I’ve heard all of the above when I talk about life in the Woodner, a massive apartment complex with its own bar, grocery store, dry cleaner, and hair salon. People look at me with a strange mix of pity and bemusement. They usually following those questions with this one: How did you end up there?

I was in the process of moving back to the District from the suburbs and had seen at least fifteen apartments already. I was short on time. One of the sales consultants at the Woodner, a fresh faced kid with Dixie in his voice, must have sensed this and after viewing a few units, I settled on a carpeted unit on the 12th floor. One of the other sales associates later told me over a drink at the downstairs bar that he (along with the entire sales staff) got shuttled in and out of town in six week intervals. Oh, the things I learn in that bar.

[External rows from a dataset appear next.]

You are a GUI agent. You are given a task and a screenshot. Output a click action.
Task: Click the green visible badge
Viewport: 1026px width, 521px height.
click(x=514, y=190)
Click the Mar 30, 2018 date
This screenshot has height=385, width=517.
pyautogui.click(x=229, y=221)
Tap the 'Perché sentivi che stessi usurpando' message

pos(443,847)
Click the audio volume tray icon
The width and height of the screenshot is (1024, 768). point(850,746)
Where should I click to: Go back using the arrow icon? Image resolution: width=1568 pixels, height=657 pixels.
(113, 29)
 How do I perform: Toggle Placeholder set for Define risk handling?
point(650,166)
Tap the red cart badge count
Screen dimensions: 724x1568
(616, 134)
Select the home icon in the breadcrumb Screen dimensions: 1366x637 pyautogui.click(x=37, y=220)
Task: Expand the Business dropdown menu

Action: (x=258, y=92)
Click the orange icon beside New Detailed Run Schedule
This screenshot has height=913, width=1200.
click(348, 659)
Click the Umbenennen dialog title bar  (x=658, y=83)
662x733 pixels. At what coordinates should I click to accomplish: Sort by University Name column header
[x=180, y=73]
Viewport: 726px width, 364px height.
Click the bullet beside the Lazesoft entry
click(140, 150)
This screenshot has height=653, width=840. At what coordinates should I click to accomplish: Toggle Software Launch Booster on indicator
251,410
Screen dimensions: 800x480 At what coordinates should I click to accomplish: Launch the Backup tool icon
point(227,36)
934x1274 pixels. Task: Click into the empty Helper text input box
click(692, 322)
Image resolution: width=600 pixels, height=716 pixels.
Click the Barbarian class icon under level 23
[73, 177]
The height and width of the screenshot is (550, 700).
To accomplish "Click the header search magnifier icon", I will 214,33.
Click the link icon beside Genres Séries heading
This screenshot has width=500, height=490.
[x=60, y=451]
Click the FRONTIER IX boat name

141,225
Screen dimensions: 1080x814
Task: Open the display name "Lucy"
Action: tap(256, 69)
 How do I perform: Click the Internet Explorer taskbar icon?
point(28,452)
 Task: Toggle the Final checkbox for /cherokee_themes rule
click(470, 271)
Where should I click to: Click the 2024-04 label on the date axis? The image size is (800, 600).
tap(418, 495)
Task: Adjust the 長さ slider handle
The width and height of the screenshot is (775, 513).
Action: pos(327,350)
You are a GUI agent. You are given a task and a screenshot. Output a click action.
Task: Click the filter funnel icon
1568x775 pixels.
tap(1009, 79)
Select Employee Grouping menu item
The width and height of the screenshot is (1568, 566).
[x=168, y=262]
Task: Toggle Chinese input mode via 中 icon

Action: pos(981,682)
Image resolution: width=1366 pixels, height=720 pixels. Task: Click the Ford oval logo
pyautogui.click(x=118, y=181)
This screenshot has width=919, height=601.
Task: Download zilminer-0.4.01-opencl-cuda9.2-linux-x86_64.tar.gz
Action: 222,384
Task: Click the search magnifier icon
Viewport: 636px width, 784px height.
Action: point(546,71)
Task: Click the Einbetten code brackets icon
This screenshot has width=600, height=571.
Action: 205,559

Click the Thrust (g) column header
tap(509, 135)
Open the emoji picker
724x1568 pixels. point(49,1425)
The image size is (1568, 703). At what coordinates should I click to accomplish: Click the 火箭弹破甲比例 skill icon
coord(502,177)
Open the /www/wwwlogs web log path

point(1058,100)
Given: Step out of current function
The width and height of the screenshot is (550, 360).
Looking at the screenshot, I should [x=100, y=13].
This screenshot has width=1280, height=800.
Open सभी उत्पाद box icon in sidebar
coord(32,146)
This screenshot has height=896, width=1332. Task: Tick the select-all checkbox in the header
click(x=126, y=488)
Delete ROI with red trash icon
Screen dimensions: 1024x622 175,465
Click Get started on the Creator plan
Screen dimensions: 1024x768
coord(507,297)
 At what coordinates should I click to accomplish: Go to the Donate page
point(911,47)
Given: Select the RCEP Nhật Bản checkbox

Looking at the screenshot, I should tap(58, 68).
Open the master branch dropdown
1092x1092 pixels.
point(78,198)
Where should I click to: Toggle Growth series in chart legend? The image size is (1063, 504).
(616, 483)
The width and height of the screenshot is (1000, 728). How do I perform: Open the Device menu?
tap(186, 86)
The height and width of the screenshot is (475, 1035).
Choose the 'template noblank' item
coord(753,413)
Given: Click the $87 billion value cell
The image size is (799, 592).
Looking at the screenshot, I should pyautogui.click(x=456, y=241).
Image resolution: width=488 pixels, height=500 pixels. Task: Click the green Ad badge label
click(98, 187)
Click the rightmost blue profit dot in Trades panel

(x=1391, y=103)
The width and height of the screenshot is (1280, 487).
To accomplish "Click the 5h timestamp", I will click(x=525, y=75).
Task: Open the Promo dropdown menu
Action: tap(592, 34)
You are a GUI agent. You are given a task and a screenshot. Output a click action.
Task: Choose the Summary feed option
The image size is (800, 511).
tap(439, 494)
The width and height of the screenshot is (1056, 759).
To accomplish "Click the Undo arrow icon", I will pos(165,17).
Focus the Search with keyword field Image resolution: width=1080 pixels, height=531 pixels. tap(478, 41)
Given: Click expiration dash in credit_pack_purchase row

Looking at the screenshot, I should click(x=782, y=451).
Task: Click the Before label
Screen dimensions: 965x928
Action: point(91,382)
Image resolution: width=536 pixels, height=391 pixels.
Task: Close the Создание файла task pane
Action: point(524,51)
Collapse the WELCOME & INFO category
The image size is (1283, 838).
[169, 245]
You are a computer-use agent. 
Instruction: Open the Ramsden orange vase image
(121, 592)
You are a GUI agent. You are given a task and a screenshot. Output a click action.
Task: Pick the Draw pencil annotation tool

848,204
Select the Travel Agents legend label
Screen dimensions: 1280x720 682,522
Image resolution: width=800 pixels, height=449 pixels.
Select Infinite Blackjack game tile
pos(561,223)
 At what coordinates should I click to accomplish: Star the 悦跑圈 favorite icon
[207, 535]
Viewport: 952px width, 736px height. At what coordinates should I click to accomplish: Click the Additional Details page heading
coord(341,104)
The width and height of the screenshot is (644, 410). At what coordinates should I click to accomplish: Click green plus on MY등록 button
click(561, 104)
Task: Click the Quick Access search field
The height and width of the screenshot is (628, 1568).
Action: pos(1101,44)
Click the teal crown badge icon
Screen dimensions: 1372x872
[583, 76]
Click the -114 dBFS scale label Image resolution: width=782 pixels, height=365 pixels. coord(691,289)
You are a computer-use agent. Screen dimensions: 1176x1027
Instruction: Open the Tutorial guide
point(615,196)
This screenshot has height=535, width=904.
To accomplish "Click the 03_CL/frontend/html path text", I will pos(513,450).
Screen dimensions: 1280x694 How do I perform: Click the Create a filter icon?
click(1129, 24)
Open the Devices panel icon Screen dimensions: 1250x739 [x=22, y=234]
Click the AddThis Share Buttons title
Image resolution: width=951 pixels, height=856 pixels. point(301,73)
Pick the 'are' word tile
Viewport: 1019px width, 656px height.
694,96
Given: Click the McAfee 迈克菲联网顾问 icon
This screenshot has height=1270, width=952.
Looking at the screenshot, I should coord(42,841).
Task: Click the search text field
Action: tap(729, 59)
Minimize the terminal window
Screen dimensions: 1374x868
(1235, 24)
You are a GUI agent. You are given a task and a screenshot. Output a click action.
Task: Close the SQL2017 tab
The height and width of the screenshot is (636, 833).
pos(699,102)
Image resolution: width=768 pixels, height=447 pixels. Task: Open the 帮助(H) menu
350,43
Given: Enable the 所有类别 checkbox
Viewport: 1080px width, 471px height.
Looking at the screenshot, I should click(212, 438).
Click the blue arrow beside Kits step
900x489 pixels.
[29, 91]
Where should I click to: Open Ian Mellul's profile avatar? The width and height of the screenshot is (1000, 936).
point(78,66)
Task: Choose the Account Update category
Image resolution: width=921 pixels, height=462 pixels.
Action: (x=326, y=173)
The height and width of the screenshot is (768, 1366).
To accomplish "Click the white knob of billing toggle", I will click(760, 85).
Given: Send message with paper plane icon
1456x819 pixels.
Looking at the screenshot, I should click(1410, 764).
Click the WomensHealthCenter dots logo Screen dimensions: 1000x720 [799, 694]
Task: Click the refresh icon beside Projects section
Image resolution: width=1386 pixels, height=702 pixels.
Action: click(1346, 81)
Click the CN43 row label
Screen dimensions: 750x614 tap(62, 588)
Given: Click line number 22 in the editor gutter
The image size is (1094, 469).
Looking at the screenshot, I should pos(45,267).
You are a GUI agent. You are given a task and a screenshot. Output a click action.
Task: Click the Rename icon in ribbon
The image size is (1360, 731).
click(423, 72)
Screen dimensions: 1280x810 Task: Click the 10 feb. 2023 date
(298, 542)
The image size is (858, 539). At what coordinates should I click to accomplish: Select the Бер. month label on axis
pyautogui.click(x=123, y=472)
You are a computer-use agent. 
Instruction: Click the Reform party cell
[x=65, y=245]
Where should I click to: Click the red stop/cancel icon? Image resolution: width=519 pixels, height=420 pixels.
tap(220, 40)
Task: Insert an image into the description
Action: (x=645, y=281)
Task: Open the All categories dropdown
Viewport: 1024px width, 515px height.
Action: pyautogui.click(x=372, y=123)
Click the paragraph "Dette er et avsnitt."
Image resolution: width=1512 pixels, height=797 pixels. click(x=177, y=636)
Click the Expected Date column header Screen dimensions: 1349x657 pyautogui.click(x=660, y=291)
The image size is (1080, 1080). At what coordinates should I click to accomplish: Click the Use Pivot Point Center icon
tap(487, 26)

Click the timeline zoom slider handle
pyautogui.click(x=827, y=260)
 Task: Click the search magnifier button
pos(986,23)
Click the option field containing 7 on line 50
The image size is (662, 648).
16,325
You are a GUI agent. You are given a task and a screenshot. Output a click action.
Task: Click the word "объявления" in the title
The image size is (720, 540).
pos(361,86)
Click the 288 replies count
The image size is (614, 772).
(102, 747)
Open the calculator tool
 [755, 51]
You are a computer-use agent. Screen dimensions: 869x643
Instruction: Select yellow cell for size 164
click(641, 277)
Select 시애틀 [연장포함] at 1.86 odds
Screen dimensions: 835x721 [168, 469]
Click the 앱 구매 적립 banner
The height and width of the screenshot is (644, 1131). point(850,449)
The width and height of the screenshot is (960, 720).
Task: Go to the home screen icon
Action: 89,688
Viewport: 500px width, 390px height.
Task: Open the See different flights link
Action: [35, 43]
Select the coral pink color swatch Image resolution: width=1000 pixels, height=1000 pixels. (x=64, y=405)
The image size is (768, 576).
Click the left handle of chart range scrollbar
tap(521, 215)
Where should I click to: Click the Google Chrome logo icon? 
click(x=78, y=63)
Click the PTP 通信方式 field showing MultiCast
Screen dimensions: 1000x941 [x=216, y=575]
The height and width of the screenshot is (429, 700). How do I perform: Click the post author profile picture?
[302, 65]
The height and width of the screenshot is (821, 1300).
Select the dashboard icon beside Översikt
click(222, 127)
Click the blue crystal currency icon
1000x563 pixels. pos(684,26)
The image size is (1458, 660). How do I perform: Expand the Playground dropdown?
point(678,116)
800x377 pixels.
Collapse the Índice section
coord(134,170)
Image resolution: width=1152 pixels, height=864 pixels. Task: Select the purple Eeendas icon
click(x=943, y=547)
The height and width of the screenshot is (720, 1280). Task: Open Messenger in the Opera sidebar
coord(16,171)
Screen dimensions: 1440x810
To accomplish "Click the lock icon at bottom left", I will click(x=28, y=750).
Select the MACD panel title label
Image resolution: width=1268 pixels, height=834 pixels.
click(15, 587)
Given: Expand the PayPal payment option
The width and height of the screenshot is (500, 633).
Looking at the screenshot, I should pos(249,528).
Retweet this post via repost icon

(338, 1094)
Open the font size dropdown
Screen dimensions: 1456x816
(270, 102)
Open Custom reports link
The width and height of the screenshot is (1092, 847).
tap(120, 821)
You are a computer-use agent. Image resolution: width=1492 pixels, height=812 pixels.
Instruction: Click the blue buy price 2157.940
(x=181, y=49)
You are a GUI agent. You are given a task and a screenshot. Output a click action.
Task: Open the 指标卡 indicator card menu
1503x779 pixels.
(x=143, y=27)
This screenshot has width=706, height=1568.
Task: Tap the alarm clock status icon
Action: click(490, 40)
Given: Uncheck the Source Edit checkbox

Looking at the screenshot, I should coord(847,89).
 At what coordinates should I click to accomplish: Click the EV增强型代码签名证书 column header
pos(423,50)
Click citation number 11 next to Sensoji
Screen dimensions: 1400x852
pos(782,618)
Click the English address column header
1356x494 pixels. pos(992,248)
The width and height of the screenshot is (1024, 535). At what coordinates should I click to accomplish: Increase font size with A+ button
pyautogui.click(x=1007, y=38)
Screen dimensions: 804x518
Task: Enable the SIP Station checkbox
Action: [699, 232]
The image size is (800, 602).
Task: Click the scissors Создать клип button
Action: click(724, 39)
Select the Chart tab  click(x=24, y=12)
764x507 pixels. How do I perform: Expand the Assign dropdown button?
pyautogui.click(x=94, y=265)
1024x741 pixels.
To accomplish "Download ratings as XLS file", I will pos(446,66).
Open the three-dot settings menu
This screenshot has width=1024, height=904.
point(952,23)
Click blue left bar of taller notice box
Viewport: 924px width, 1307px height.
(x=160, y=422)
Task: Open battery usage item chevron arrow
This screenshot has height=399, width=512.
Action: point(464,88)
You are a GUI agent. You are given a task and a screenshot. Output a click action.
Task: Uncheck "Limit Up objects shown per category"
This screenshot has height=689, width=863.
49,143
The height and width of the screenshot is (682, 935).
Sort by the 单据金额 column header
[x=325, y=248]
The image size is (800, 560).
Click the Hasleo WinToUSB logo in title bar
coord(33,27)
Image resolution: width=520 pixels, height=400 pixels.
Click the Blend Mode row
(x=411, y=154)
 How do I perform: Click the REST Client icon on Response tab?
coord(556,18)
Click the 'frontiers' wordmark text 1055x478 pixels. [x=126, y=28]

The Woodner was built as an apartment and hotel in 1952. The sales staff here is fond of saying that it was the largest air conditioned building in the world when it was constructed. The lobby looks like it hasn’t been renovated since. Cracked marble floors spread out in odd curves and patterns. The first floor has pictures of this place in all of its former splendor. Black and white photos of Bob Hope and Duke Ellington and Jayne Mansfield. My favorite one is that of a guy with a pervy smile on his face getting shot with fake pistols by a gaggle of women crowded around him dressed as cowboys. I swear to God, when I move from here, that picture’s coming with me. Everything, the hall of pictures, the cracked marble, the spiral staircases, the swirls of spackle on the ceiling, it all imparts a sense of deep history to the place. Makes you wonder about your surroundings. Who stayed in my apartment? Was it ever anybody famous? What were their lives like? Did they have kids? What were their hopes and dreams and fears as they slept under the same roof that I sleep now?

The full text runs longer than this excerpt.